• What you need to do:
How many lines in the items below contain the word "Provide", matching case exactly? Reply with the number only.
┄┄┄┄┄┄┄┄┄┄┄┄┄┄┄┄┄┄┄┄
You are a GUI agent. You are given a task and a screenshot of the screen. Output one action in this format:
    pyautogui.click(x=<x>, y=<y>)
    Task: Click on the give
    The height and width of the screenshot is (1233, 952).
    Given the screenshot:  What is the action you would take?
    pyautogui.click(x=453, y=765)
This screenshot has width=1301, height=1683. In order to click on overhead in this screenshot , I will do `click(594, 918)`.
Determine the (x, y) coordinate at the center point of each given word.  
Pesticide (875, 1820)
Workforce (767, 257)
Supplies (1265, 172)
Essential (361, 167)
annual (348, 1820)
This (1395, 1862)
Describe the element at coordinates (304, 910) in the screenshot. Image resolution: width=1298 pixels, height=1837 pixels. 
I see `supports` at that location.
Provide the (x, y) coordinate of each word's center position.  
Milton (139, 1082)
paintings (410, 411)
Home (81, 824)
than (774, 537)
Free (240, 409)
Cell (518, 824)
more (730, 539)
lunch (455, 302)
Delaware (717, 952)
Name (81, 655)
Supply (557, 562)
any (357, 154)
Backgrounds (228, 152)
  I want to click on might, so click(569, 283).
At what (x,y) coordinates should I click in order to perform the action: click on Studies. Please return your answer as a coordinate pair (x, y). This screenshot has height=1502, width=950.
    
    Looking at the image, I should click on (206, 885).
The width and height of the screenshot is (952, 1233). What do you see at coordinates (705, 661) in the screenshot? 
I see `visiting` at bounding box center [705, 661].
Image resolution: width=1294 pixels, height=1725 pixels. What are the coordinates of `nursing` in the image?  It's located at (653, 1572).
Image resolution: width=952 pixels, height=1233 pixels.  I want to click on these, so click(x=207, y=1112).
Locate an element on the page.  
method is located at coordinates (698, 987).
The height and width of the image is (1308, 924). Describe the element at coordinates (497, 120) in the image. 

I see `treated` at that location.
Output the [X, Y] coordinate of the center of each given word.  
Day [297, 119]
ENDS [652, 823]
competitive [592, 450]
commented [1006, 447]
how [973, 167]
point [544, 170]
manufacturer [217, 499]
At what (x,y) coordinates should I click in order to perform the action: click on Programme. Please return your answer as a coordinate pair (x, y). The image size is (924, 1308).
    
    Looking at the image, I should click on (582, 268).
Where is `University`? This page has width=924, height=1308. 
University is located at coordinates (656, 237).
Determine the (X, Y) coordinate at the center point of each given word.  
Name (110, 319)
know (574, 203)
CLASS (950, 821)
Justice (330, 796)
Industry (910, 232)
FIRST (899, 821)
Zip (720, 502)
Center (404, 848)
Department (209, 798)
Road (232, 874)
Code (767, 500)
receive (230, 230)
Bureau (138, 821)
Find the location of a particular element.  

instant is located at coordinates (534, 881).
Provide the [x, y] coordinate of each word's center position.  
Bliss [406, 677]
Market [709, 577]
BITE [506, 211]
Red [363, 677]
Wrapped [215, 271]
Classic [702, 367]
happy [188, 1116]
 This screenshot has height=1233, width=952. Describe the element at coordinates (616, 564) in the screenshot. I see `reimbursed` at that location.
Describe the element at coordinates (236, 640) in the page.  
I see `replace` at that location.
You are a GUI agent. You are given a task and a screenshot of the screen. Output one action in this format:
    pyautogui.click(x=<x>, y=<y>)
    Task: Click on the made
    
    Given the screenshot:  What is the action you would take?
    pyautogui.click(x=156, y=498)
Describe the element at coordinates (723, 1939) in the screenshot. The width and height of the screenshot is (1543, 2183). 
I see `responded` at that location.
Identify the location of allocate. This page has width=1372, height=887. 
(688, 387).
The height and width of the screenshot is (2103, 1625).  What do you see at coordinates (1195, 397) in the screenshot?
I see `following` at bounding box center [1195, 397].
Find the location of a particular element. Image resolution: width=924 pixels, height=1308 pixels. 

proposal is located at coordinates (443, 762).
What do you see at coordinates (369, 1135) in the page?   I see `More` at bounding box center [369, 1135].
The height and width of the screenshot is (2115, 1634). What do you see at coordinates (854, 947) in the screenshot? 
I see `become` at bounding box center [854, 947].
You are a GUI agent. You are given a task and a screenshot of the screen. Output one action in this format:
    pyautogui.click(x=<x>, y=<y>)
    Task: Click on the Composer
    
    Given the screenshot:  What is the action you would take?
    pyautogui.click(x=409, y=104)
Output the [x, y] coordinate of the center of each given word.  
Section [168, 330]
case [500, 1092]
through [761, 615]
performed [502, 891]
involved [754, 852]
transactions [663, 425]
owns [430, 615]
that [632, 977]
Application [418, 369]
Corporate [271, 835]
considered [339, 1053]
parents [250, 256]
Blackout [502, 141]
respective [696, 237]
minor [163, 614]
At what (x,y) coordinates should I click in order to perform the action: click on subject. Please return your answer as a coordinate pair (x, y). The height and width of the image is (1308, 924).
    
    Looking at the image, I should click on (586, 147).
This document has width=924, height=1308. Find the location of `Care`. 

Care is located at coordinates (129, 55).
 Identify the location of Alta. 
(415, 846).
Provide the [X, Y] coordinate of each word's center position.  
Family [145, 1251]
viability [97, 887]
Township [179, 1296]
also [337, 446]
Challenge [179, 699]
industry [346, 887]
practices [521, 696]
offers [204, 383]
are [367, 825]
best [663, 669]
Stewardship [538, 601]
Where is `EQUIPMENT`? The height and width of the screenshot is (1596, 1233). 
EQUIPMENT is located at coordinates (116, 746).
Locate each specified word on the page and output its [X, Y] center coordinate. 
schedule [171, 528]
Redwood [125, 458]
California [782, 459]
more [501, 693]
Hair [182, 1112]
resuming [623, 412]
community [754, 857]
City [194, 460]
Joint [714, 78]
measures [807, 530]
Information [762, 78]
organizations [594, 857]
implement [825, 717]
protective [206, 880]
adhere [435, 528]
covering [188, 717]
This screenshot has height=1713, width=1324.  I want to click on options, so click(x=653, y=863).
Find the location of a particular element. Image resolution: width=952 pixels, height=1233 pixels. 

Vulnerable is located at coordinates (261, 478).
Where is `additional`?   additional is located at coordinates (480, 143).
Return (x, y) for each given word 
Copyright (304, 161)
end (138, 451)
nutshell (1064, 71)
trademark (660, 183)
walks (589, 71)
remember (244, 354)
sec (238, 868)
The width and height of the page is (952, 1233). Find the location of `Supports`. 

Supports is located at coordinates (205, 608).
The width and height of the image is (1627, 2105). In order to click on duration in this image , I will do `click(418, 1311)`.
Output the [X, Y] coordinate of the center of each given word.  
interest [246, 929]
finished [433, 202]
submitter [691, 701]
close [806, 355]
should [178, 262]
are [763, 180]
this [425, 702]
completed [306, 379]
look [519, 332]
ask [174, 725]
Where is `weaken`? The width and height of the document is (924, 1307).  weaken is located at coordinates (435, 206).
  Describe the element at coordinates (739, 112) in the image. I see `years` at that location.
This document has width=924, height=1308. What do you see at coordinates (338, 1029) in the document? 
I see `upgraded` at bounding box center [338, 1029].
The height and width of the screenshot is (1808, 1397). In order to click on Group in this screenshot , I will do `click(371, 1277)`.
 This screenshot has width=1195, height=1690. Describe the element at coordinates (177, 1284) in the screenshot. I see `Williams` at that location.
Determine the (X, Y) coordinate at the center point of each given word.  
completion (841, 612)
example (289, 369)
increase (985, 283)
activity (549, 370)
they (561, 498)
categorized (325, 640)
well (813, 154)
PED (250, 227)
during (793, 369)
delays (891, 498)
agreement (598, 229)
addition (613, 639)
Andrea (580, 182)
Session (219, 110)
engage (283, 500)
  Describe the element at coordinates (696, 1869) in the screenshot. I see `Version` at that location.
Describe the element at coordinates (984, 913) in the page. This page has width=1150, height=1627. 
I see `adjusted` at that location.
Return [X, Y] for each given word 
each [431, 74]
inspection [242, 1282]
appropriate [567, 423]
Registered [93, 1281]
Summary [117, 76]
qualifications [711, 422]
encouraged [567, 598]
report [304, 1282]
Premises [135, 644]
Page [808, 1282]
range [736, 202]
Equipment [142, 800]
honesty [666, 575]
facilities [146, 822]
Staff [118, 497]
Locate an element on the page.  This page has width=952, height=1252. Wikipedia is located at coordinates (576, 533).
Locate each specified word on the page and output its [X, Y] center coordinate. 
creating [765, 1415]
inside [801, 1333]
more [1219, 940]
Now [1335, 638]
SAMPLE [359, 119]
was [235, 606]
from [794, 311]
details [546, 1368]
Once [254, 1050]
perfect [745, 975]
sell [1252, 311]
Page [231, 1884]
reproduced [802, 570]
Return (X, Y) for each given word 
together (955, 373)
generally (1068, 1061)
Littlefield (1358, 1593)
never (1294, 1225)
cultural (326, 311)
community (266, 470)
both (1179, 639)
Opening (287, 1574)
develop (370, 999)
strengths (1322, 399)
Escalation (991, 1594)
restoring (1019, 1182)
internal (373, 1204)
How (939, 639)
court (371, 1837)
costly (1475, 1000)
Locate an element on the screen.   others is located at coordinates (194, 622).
┄┄┄┄┄┄┄┄┄┄┄┄┄┄┄┄┄┄┄┄
• Output below:
3